Da gennaio a novembre 2011 l'Italia - secondo i dati rilasciati dall'Unione petrolifera italiana - ha acquistato dall'Iran, suo quarto fornitore, il 13,2% del suo import di greggio. Di recente ha ridotto gli acquisti, ma non è un'operazione rapida.Per il sistema della raffinazione italiano – come sottolineano gli operatori – il petrolio di Teheran è fondamentale. Ci sono impianti capaci di processare quasi solo quel tipo di greggio. “Le nostre raffinerie hanno una certa flessibilità per processare altri greggi – ha precisato Dario Scaffardi, direttore generale di Saras - ma per il settore italiano della raffinazione, i cui margini sono già davvero bassi, la preoccupazione resta». Anche gli impianti Eni non dovrebbero avere difficoltà. «C'è un problema di qualità del greggio, dovremmo fare qualche cambiamento – ha detto Paolo Scaroni, amministratore delegato dell'Eni - ma le nostre raffinerie saranno in grado di far fronte a queste carenze».

Greggi simili all'iraniano sono il russo Ural, alcuni sauditi e una parte degli iracheni. Anche quelli della Siria (fino a inizio anno rappresentava il 5% del nostro import). Ma l'export da Damasco è da mesi sotto embargo. Si dovrà dunque ridisegnare la strategia degli approvvigionamenti. «Ma non è un'operazione che si fa su due piedi - precisa Scaffardi – perché la disponibilità di greggio Ural è limitata.
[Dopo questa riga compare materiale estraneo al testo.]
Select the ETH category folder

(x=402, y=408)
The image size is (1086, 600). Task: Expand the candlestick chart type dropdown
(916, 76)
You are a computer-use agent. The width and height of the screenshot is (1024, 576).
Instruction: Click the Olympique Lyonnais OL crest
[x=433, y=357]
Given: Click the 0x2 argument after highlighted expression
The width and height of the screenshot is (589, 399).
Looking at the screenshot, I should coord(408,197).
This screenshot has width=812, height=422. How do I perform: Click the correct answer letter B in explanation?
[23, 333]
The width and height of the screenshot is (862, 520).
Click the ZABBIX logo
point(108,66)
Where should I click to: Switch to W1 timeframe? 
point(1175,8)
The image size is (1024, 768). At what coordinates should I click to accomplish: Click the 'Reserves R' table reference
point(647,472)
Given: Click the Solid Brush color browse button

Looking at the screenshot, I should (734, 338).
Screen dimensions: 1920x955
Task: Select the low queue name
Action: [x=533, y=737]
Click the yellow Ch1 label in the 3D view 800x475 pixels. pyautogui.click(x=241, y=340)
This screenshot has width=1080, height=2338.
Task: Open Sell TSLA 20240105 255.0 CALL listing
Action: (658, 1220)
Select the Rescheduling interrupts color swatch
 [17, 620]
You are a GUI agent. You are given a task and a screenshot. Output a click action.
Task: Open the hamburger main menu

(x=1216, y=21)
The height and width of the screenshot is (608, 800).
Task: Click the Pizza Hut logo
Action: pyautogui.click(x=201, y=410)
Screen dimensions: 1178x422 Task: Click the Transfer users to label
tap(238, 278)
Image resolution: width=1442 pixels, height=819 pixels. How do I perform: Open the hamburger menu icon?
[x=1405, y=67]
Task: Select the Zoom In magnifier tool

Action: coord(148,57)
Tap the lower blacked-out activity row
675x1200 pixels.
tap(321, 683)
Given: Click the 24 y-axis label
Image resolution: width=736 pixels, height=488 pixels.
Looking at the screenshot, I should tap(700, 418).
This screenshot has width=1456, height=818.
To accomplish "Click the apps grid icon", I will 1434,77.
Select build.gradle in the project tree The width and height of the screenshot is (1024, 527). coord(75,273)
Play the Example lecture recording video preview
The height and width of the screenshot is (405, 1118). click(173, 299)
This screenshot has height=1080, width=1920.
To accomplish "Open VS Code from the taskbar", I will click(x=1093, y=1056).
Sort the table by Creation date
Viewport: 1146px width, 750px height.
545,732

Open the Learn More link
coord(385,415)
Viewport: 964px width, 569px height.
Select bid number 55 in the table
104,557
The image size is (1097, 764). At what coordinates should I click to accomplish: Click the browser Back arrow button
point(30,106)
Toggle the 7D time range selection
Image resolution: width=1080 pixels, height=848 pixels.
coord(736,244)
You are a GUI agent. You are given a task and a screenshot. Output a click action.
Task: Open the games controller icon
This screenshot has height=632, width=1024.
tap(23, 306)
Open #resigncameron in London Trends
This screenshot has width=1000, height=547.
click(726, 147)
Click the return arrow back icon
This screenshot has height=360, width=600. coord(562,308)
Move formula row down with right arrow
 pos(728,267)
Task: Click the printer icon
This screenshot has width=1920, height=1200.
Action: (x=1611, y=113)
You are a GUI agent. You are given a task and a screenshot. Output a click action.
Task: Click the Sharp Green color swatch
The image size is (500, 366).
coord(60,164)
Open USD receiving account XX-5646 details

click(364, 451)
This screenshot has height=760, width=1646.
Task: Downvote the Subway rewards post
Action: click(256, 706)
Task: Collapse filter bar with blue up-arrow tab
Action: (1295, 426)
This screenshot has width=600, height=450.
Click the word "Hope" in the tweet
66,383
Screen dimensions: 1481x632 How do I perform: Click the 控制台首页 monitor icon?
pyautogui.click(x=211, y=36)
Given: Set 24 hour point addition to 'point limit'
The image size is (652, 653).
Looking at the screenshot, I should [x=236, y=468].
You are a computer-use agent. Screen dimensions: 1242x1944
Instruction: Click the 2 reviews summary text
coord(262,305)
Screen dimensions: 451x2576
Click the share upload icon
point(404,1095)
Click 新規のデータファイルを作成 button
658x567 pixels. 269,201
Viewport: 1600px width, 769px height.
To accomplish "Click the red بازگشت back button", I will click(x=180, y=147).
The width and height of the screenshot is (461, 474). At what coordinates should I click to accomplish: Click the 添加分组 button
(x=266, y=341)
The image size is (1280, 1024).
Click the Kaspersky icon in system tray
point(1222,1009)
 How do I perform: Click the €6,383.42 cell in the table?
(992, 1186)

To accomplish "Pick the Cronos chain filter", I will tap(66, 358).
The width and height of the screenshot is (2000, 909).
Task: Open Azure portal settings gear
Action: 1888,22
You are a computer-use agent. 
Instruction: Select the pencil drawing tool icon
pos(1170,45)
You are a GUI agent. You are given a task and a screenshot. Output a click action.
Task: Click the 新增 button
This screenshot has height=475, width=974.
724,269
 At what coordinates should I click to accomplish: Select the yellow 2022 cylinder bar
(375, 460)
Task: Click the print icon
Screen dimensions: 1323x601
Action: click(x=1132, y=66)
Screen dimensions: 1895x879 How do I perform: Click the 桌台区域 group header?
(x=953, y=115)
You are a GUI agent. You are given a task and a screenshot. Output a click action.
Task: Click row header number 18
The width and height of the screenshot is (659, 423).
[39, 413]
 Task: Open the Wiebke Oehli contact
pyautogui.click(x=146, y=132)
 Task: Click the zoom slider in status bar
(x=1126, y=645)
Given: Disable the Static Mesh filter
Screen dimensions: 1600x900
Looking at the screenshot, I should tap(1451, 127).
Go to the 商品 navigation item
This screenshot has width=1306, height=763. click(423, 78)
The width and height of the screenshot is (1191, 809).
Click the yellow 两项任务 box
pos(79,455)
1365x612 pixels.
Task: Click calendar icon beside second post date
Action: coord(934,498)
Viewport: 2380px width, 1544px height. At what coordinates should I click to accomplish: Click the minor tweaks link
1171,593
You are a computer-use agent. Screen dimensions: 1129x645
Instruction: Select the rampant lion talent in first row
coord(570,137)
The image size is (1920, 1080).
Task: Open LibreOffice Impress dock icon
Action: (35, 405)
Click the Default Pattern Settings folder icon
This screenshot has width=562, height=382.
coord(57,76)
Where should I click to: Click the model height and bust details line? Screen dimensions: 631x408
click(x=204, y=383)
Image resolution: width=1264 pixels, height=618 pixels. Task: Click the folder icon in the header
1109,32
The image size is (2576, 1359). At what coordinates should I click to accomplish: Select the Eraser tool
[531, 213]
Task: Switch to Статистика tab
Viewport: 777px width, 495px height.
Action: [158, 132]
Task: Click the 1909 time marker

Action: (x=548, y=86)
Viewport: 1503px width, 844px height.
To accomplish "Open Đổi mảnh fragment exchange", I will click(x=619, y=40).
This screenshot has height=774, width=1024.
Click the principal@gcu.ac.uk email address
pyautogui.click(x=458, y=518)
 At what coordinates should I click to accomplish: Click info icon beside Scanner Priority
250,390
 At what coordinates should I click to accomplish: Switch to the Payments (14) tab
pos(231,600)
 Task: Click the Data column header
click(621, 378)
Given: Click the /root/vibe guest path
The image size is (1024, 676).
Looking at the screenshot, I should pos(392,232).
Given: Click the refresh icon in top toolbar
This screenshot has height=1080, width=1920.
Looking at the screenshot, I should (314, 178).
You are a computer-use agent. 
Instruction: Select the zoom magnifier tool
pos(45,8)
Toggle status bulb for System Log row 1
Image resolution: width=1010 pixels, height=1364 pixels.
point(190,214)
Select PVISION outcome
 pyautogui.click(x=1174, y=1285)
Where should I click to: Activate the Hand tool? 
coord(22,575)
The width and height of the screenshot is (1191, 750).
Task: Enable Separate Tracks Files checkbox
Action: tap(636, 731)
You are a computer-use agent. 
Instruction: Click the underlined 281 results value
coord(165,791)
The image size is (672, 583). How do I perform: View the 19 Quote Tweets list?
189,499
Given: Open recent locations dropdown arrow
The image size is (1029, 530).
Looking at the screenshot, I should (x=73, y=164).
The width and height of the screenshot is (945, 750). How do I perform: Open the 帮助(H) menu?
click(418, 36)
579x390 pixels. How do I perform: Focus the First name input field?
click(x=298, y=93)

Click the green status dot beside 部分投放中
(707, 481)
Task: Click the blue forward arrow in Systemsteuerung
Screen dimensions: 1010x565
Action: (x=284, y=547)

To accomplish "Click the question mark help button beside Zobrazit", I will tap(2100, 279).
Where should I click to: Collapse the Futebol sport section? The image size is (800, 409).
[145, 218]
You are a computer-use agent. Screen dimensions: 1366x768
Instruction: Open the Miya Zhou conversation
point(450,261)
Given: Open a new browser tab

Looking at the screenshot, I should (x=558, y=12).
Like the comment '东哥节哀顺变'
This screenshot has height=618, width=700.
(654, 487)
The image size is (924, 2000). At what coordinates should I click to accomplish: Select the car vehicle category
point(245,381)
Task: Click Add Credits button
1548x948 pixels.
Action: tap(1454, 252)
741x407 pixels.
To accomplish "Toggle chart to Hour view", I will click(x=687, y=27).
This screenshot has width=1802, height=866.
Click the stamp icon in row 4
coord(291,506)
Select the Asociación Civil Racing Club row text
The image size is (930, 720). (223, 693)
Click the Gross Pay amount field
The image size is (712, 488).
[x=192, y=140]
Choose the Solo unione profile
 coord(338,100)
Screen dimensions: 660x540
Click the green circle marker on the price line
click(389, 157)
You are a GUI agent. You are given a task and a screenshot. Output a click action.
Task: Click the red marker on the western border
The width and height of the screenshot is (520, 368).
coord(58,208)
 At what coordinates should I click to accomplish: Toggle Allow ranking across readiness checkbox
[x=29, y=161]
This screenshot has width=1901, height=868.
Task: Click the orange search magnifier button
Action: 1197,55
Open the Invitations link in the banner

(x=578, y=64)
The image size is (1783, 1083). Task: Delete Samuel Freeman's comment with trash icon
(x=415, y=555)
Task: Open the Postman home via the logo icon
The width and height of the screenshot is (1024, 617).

Si può acquistarlo sul mercato spot, ma il prezzo è decisamente superiore. L'ultima cosa che ci voleva di questi tempi. Ci stiamo rivolgendo anche ai sauditi, ma i tempi non sono brevi e non sappiamo ancora le condizioni di prezzo». Riad, inoltre, sta ricevendo anche parecchie richieste dalle raffinerie della Turchia, il cui Governo è deciso a ridurre la sua alta dipendenza energetica da Teheran.L'Europa può ricorrere alle scorte strategiche. Alcuni paesi OPEC, poi, dispongono di una capacità di riserva sufficiente a colmare l'assenza del petrolio iraniano. In prima linea l'Arabia Saudita.

L'alternativa, dunque, si può trovare. Ma il costo sarà salato. Mentre il danno a Teheran potrebbe risultare solo parziale. Perché l'Iran cercherà di vendere parte del suo greggio a prezzi scontati a fornitori contrari all'embargo – come la Cina, suo primo acquirente - e a quelli che cercheranno di eluderlo. Come l'India, terzo acquirente, le cui raffinerie avrebbero proposto pagamenti in rupie, anziché in dollari (l'Iran ha risposto di preferire lo yen). Se così fosse, l'embargo, potrebbe giocare un brutto scherzo alle nostre raffinerie. Avvantaggiando invece quelle di alcuni Paesi asiatici le cui economie non si trovano certo alle prese con una recessione, anzi. Diversi impianti asiatici ricevono incentivi e sussidi da parte dei rispettivi Governi e non hanno gli stessi vincoli ambientali di quelli europei. Ciò consente costi produttivi decisamente inferiori. Il pericolo? L'esportazione, a prezzi distorti, di prodotti raffinati in Europa ottenuti, in parte, anche con il greggio iraniano. Quello sotto embargo.